The 27-year-old woman from Mexico who departed from the UK landed in Washington Dulles International Airport last Tuesday, and spent several hours at Denver International Airport before flying to Albuquerque International Airport.
Issuing an alert, officials from the Colorado Health Department stated, “A person with the measles arrived at DIA, Gate C39, at approximately 9 p.m. and remained in the area for several hours.
“People who were working or traveling through Concourse C at DIA on Tuesday after 9 p.m. should monitor themselves for any early symptoms of measles, especially fever, from March 1 to March 12. People who develop a fever should contact their health care provider or their local or state health department.
“People with symptoms should not go to child care, school, work or out in public, as they might have the early symptoms of measles and might be contagious. People with these symptoms should call their doctor to inform the office about their symptoms before showing up in the waiting room.”
Tthough, individuals who have been inoculated for measles or have already had it are immune, there is potential risk for others, especially unvaccinated kids.
CDC trying to track passengers
Going by the airplane seating data, the health departments in each region are trying to contact those who may have been exposed to the highly contagious, viral disease.
The health officials are concentrating on passengers who sat closest to the woman on the planes.
They will be particularly monitoring infants, children and people with underlying medical conditions who may have been exposed to measles for about a month.

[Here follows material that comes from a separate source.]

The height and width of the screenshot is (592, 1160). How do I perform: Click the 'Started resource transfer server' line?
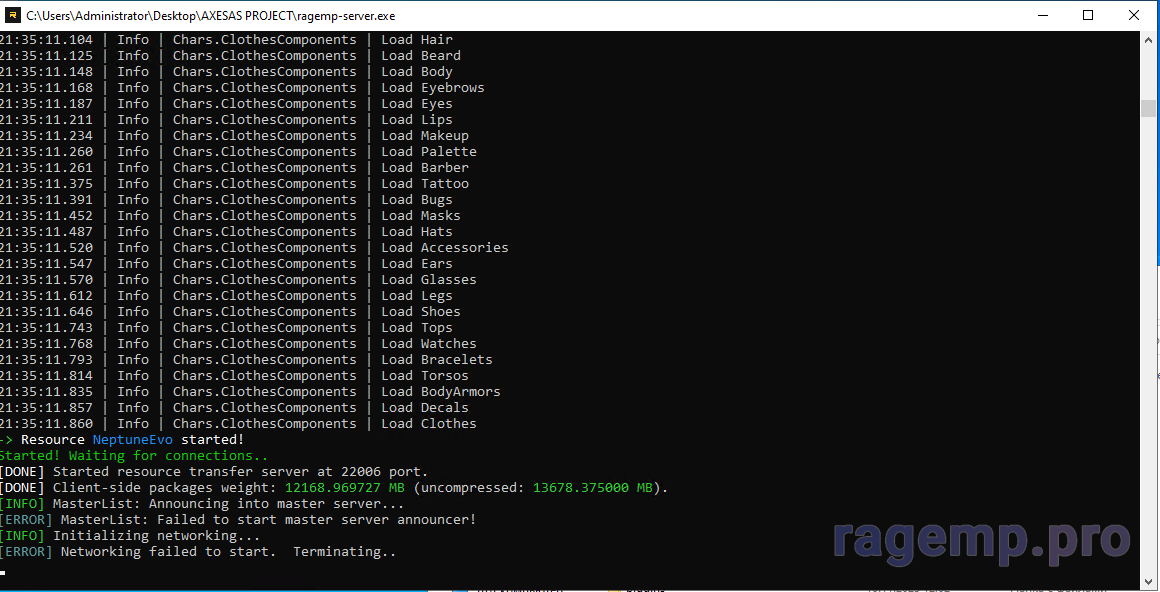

Since the exposure, about 200 people have received vaccinations free of cost at various clinics.
Though, individuals who have been inoculated for measles or have already had it are immune, there is potential risk for others, especially unvaccinated kids.
William Schaffner, chair of the Department of Preventive Medicine at Vanderbilt Medical School stated, "Public health authorities considers this a medical urgency, if not an emergency. They will do everything they can to track down everyone to see if they are indeed protected."
A little about measles
Measles is a viral infection caused by the rubeola virus. It is a highly contagious disease that spreads easily though coughing, sneezing and secretions from the mouth.
The virus may remain in the air for a couple of hours.
People with the measles are contagious for four days before and four days after the rash appears. Measles typically develop seven to 18 days after a person is exposed to the virus.
Early symptoms are mild to moderate fever, runny nose, cough and red, watery eyes and sore throat. Within one to four days after symptoms begin, tiny white spots may appear inside the mouth.
Around five days later a reddish brown rash shows up on your face and spreads to the rest of the body.
This may be accompanied by a spike in temperature.